Like many stations on the line, for the first 100 years in service, Taraval and 42nd Avenue had no platforms; passengers waited on sidewalks, trains stopped at marked poles before the cross street, and passengers cross travel lanes to board. In March 2014, Muni released details of the proposed implementation of their Transit Effectiveness Project (later rebranded MuniForward), which included a variety of stop changes for the L Taraval line. The stops at 42nd Avenue would be moved to the far side of the cross street as boarding islands, with traffic calming measures.

On September 20, 2016, the SFMTA Board approved the L Taraval Rapid Project. Under the revised plan, extended platforms would be built in the middle of Taraval (traffic islands) on the near side of the cross street, with a short mini-high platform providing access to people with disabilities located on the far side of the cross street.

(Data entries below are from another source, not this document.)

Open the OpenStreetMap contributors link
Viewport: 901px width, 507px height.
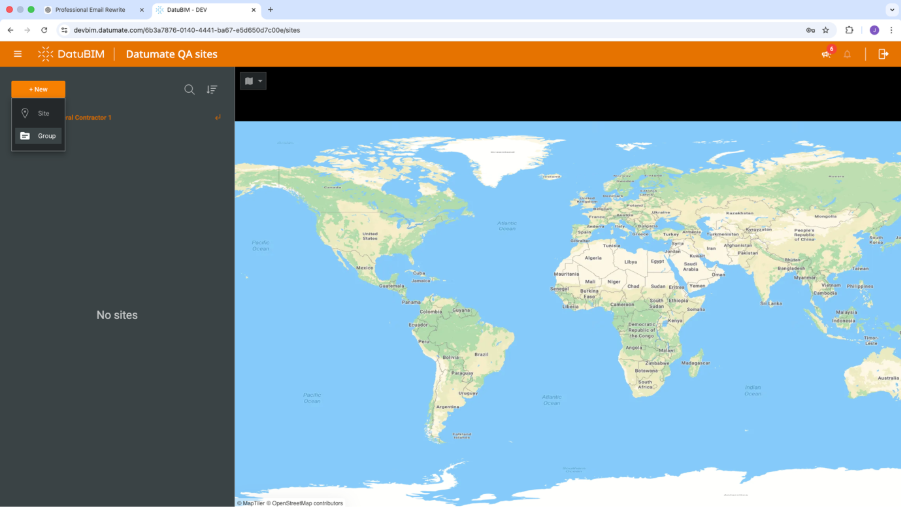pos(307,503)
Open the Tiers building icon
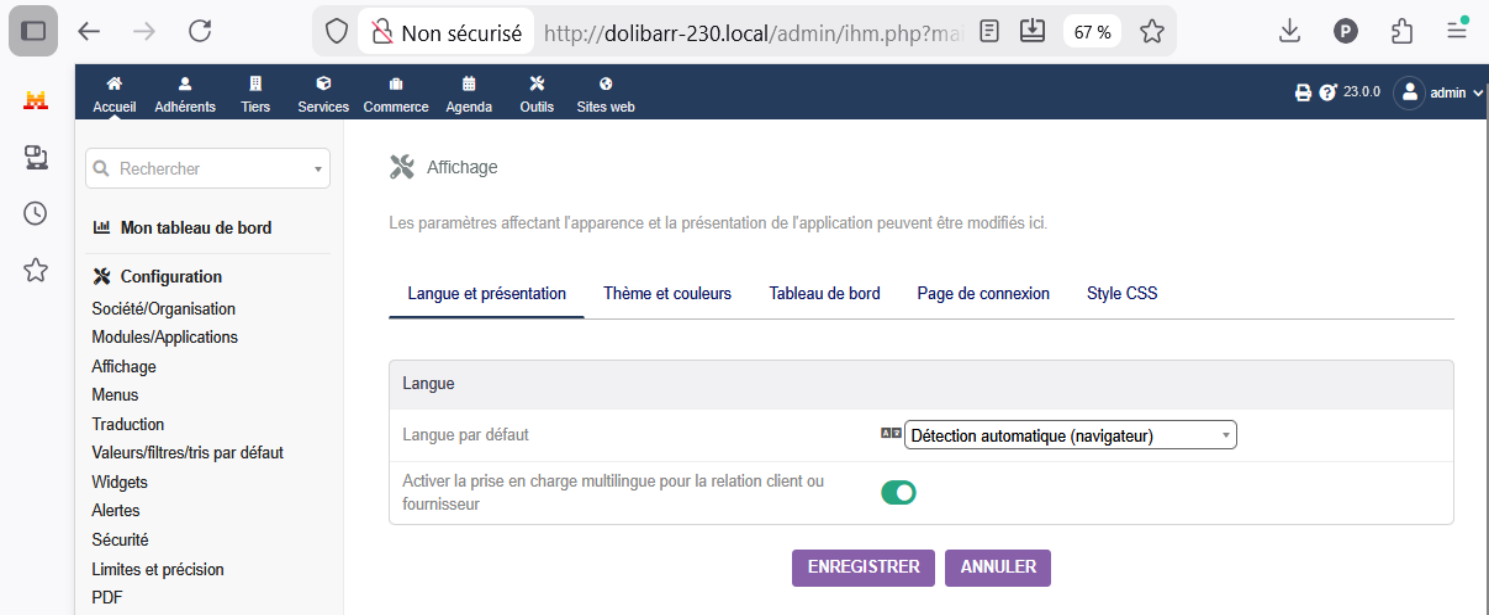 [x=256, y=84]
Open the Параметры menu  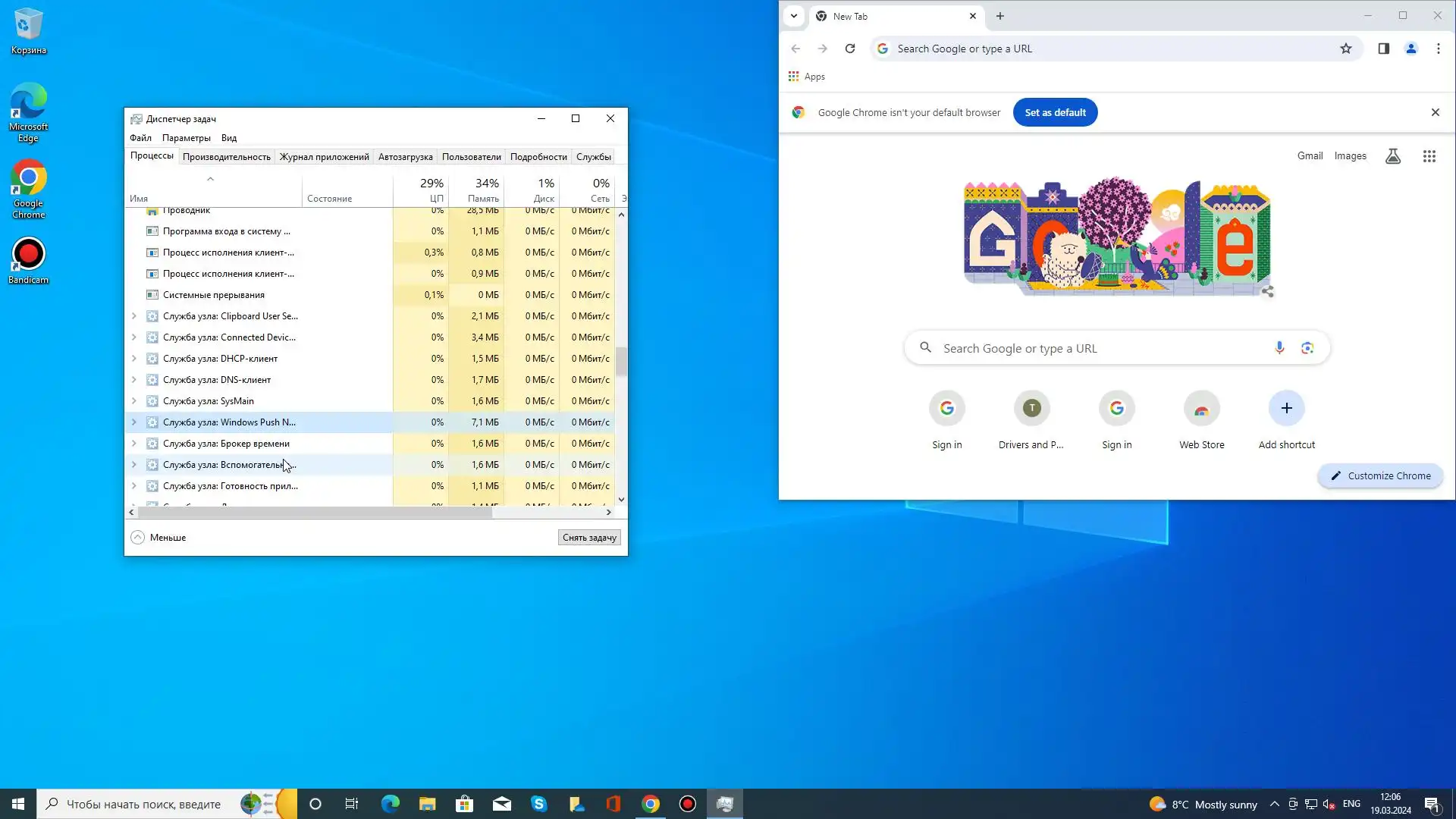pos(186,138)
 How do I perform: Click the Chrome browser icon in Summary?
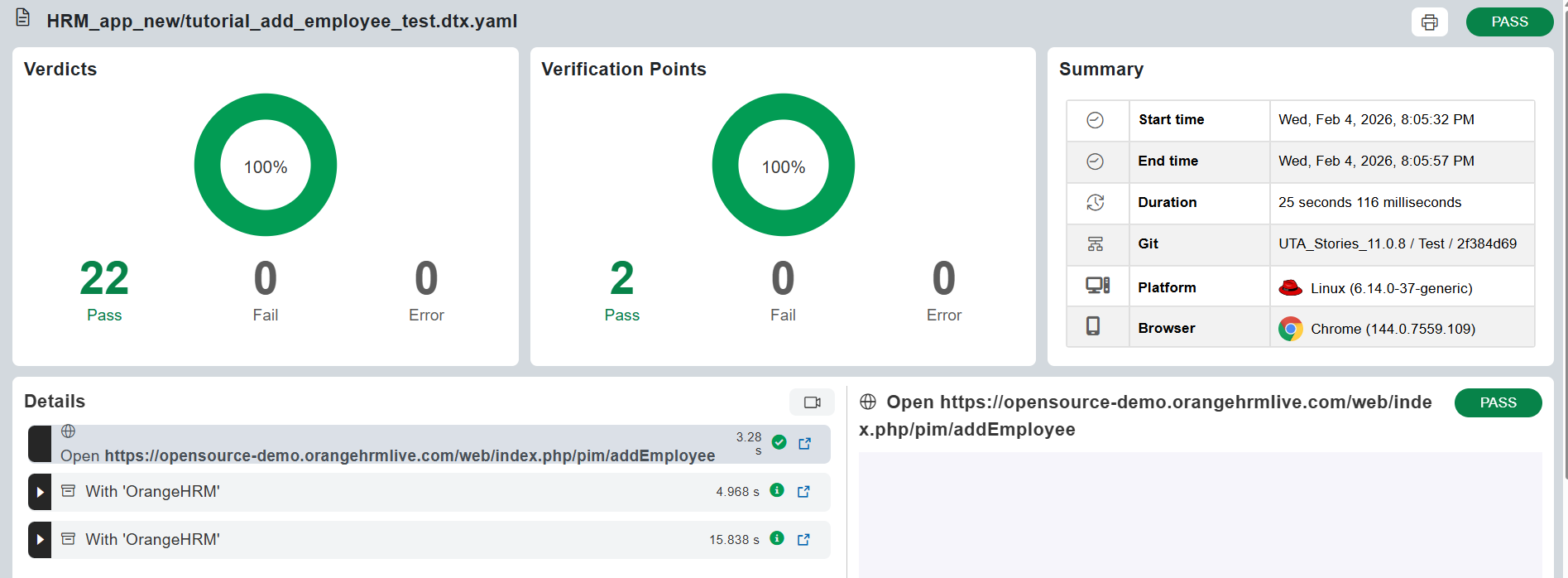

Early implementation of some project elements, including painted clear zones where the boarding islands were to be located, was done in early 2017.

Construction on the first phase of the project, between 33rd Avenue and 46th Avenue, began in September 2019. Construction of the eastbound accessible platform began on January 6, 2021, followed by the eastbound boarding island on January 20. Construction on the westbound boarding island and accessible platform began on February 19, 2021. The first phase of the project, including the platforms at 42nd Avenue, was completed in July 2021.